Outgrowing QuickBooks’ Inventory Management
- Limited traceability and recall management
- Lack of robust, cohesive barcode and warehouse management tools
- Limited cost method options
- Lacking multi-warehouse control
- Limited manufacturing capabilities
Outgrowing QuickBooks’ Order Management
- Lack of true advanced pricing
- No backorder management
- Multi-channel fulfillment that struggles with high-volume, complex orders
Outgrowing QuickBooks’ Operational Management
- Data and transactional limits
- Limited security and user permissions
Outgrowing QuickBooks’ Purchasing Management
- Lack of re-order management automations and tools
- Limited vendor data
- Limited purchasing management
Just because you are outgrowing QuickBooks doesn’t mean it’s time to leave QuickBooks!
Many growing small businesses that have come to the point you have reached often fall into the trap of thinking that the only other solution is an ERP. But for most, that is certainly not the actual reality.
According to a recent study by Technology Evaluation Centers, nearly 50% of all ERP implementations fail the first time around (and many opt out of a second trial), 30% of implementations take longer than expected, and 65% of the time budgets go over, sometimes costing 3-4 times more than expected, regardless of deployment.1
The truth is that the need for an ERP solution is not as great as ERP creators push their audiences to believe. Typically, when businesses near the $50 million and beyond revenue range, they often begin to seek an IPO, where complex, extremely detailed financial reporting is required. For small businesses that have moved into the $10-50 million range, the decision to leave QuickBooks and move to an ERP solution becomes murky.
3 reasons why staying with QuickBooks is better choice for your business than an ERP solution:
- QuickBooks has developed a very large community of 3rd party developers and apps. QuickBooks itself is designed for very specific purposes and knows its own limitations. The vast array of 3rd party solutions from which you can choose range from business function specific to industry specific solutions – there are really no limits to finding a 3rd party app you need when you’re outgrowing QuickBooks in areas like inventory, manufacturing, reporting, and so on. Check out all the apps available to you here.

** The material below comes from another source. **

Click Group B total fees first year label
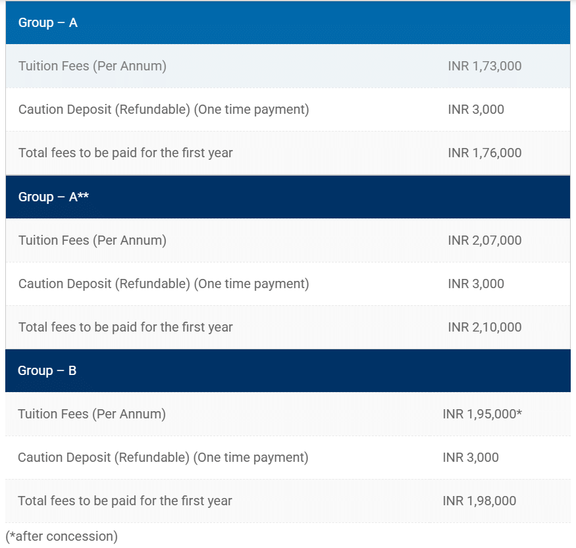Screen dimensions: 576x548 [x=125, y=501]
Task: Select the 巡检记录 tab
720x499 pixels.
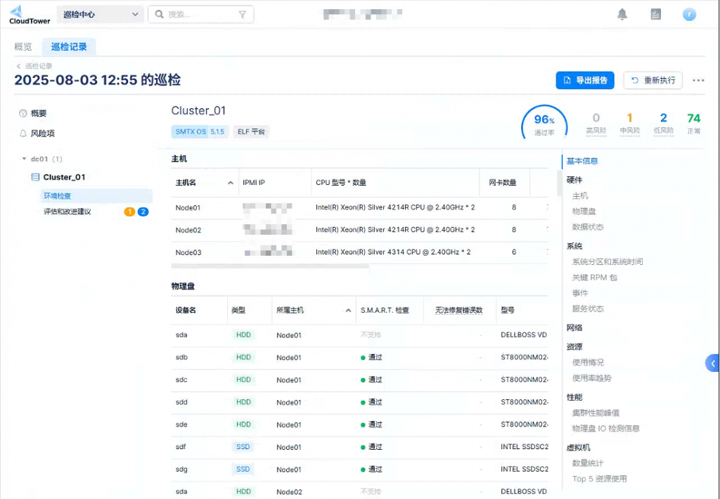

- The average cost of an ERP solution could range anywhere from $150,000 to $750,000. Do you have the capital to truly fund this project, knowing that the pricing you are given up front could double or triple later during the implementation? Not to mention the cost of consultants required and the costs of re-training much of your organization?2
- The average implementation of an ERP solution can take anywhere from 18+ months to 2 years+ IF everything goes according to plan during the first go around. The disruptions to your operations will not be minimal, and unless you have a strong safety net in place, these operational disruptions could devastate your business.
Acctivate Inventory Software is an ERP-alternative developed to suit the needs of growing small businesses who find themselves outgrowing QuickBooks. With Acctivate, you can stick with QuickBooks while gaining access to the advanced inventory and business management tools you need.